Pixel coordinate grounding data:

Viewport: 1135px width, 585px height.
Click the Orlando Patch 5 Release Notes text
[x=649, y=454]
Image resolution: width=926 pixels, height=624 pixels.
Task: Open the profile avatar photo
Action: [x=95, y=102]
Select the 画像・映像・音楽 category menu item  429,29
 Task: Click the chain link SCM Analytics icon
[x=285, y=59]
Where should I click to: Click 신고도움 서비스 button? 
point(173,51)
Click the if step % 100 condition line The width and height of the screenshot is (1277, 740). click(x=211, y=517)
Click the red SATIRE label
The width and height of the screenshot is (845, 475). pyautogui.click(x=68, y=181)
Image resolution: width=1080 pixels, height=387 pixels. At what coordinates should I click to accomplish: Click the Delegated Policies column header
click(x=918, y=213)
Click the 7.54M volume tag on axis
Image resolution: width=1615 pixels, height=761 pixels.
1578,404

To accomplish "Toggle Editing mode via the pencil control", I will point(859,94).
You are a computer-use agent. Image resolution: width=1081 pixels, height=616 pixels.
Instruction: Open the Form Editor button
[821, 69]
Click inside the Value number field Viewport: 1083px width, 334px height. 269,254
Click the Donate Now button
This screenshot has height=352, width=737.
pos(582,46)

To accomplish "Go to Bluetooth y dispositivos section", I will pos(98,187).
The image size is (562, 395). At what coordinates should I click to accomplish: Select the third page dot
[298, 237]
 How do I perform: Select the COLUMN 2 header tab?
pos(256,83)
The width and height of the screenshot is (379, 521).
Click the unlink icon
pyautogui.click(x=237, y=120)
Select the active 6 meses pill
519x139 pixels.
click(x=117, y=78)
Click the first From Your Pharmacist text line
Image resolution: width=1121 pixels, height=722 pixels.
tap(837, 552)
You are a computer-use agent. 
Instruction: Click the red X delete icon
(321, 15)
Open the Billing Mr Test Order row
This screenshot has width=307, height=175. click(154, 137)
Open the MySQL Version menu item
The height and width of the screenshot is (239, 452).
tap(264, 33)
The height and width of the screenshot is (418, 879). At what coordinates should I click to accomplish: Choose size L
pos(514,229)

(Work to be completed) Out of the data above, return each line where the word "agent" can be found.

(Completed task)
You are a computer-use agent. Image resolution: width=1081 pixels, height=616 pixels.
You are a computer-use agent. 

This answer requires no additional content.